Il vetro è un materiale straordinario che offre molteplici vantaggi, tra cui la trasparenza, la resistenza e la versatilità. Tuttavia, uno dei suoi superpoteri più spesso sottovalutati è la capacità di essere riciclato all’infinito senza perdere qualità, purezza o prestazioni. Ciò ne fa un vero e proprio campione dell’economia circolare.
Tuttavia, affinché questo processo funzioni correttamente, è fondamentale prestare attenzione alla qualità del vetro riciclato. La qualità inizia a casa nostra, con piccoli gesti quotidiani che hanno un impatto enorme sull’intera filiera del riciclo.
Ecco alcune regole d’oro per un riciclo di qualità:
Il vetro va nel bidone verde.
Nel bidone del vetro vanno solo bottiglie e vasetti.

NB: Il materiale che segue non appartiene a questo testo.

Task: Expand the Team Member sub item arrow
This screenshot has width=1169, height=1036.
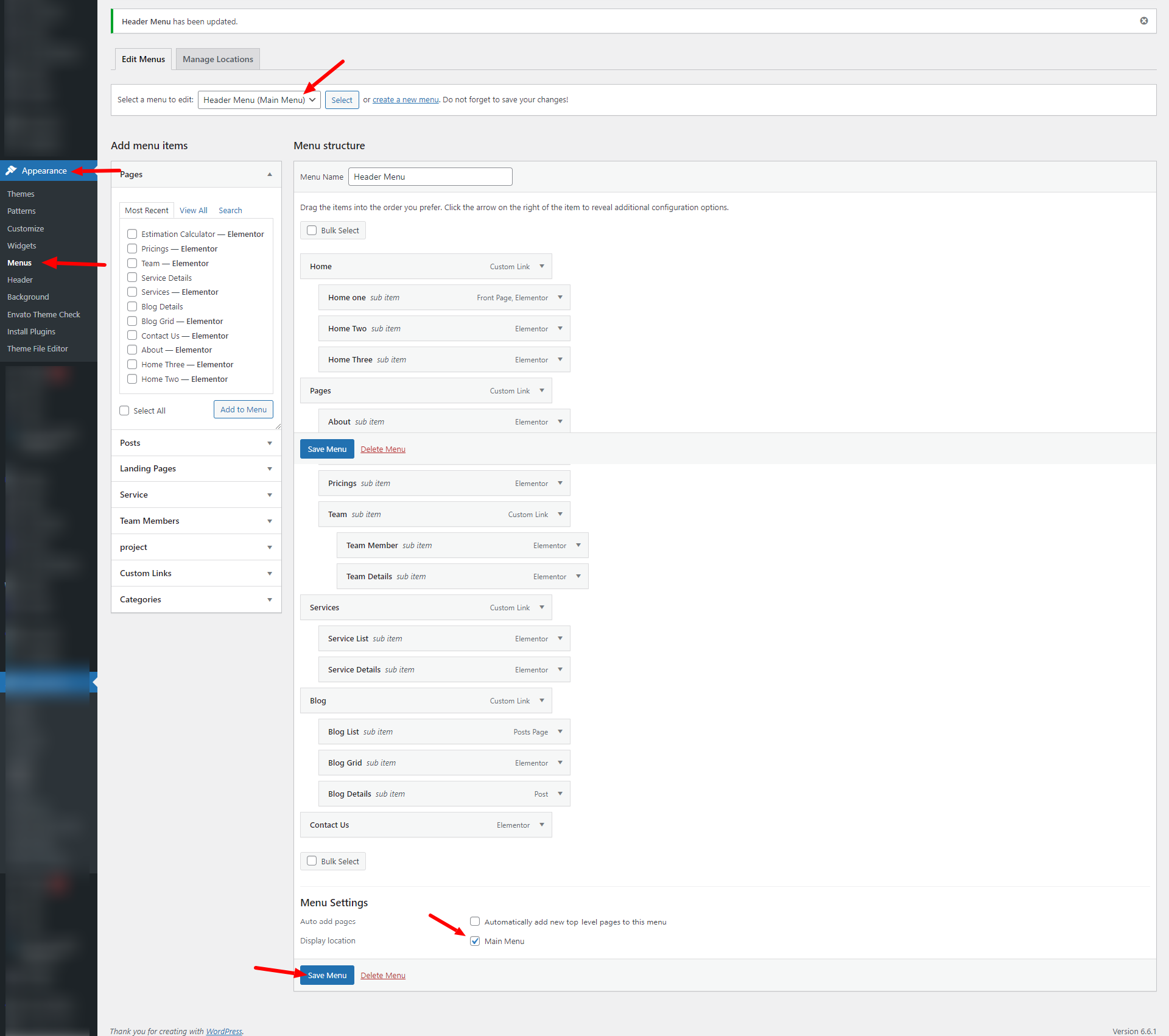Action: [x=578, y=545]
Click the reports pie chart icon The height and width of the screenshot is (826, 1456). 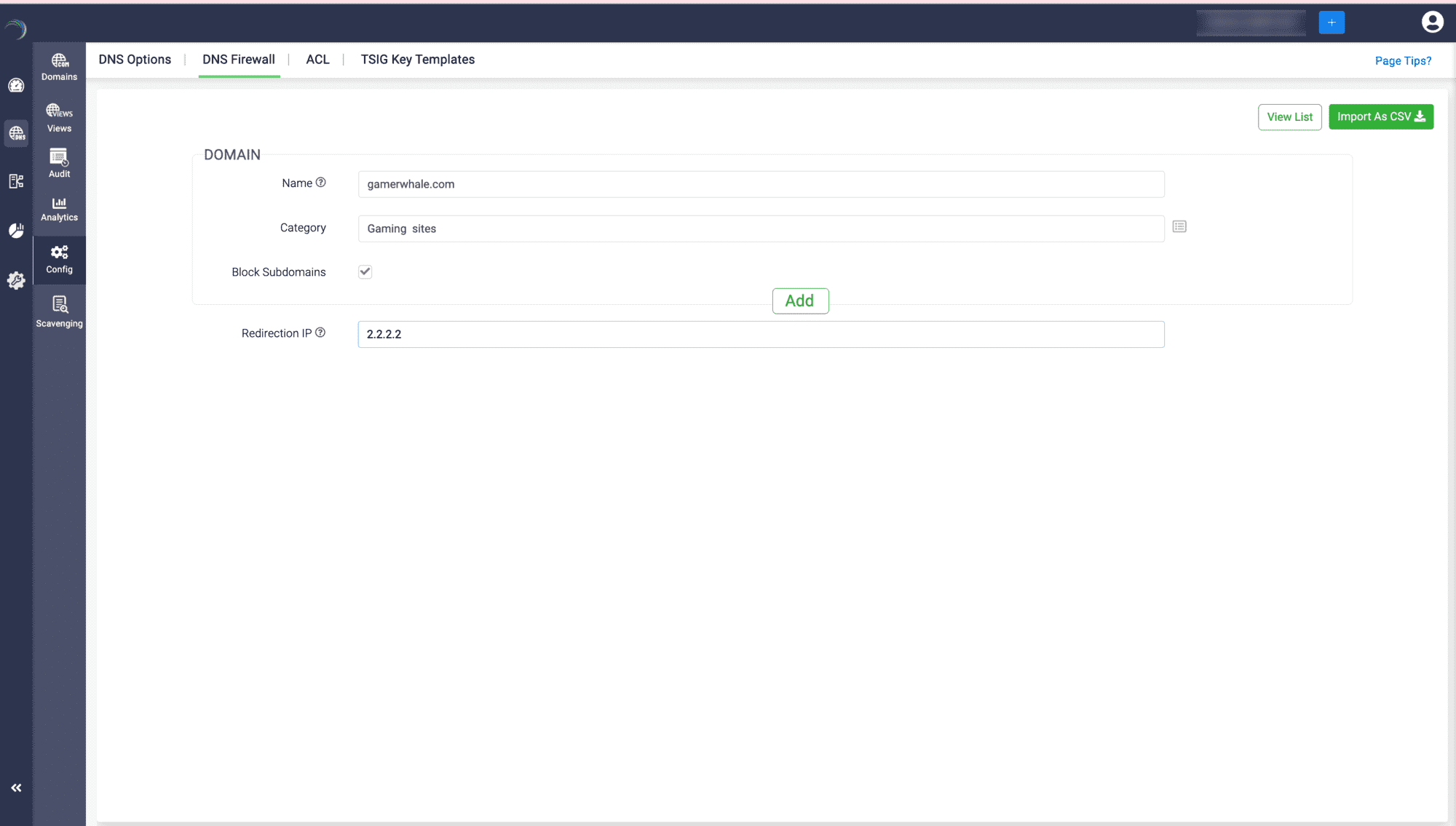click(16, 231)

Rimuovi i tappi e i coperchi.
Non conferire ceramica, porcellana, pyrex, specchi e lampadine.
Il vetro va conferito sfuso, mai in sacchetto di plastica.
Pulisci il vetro grossolanamente, senza lavarlo.

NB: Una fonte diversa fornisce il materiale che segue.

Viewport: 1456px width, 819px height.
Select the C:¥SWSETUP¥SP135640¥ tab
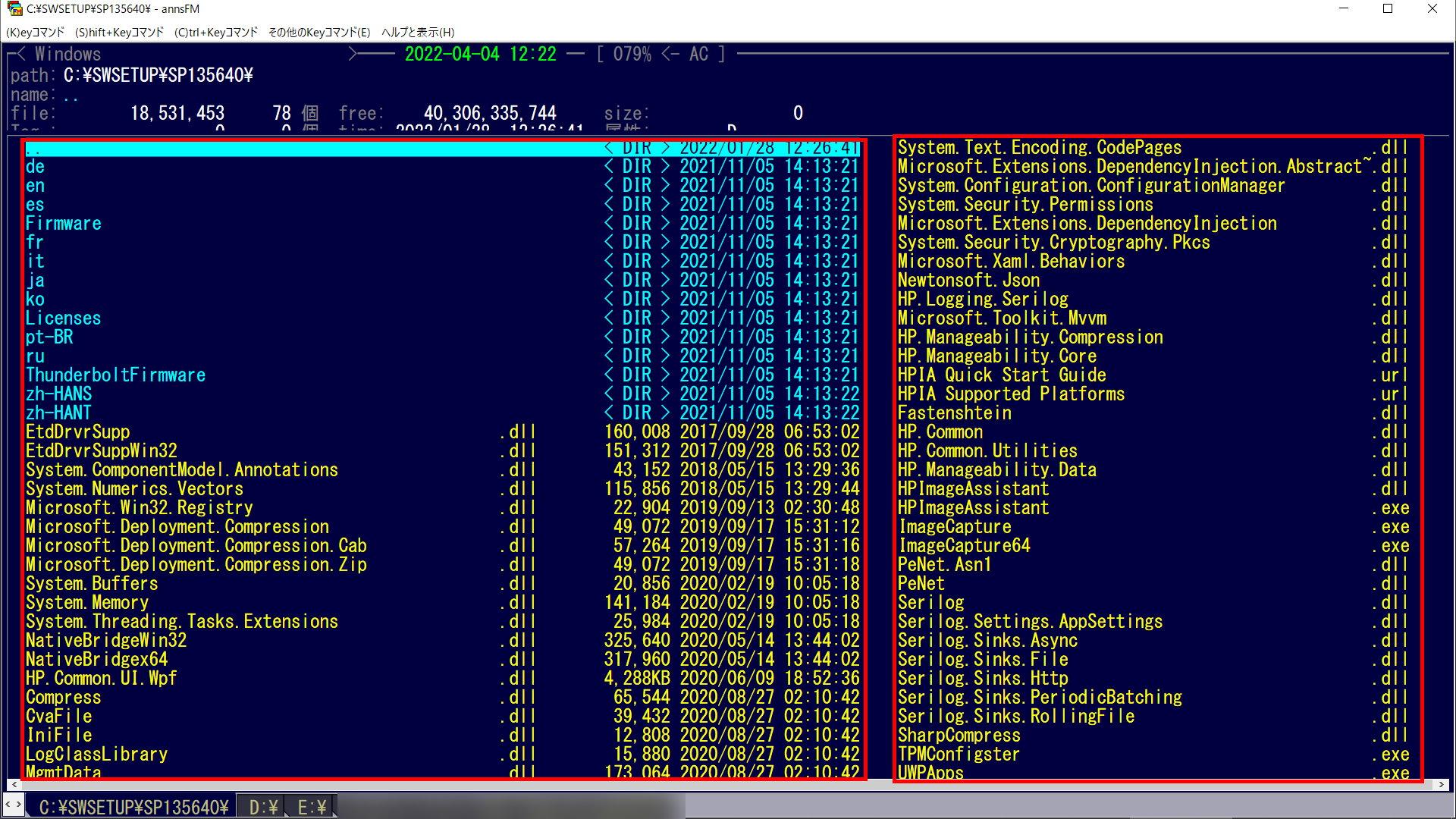point(133,807)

Il riciclo del vetro è un perfetto esempio di collaborazione tra cittadini, consorzi e piattaforme di selezione. In Valle d’Aosta, ad esempio, la raccolta differenziata inizia con il gesto consapevole dei cittadini, passa attraverso i sistemi comunali di raccolta e arriva alle piattaforme di selezione, dove viene separato, pulito e reso idoneo al riciclo.
La filiera del riciclo del vetro è un lavoro di squadra che richiede l’impegno di tutti. I consorzi di recupero, come COREVE, coordinano la filiera, garantiscono la qualità del materiale conferito e lavorano ogni giorno per migliorare efficienza, informazione e risultati.
Riciclare con qualità significa rispettare le risorse, abbattere le emissioni, ridurre i rifiuti e dare valore al nostro impegno quotidiano. Il vetro è eterno, ma il nostro pianeta no. Ogni gesto consapevole che compiamo oggi è un investimento nel domani.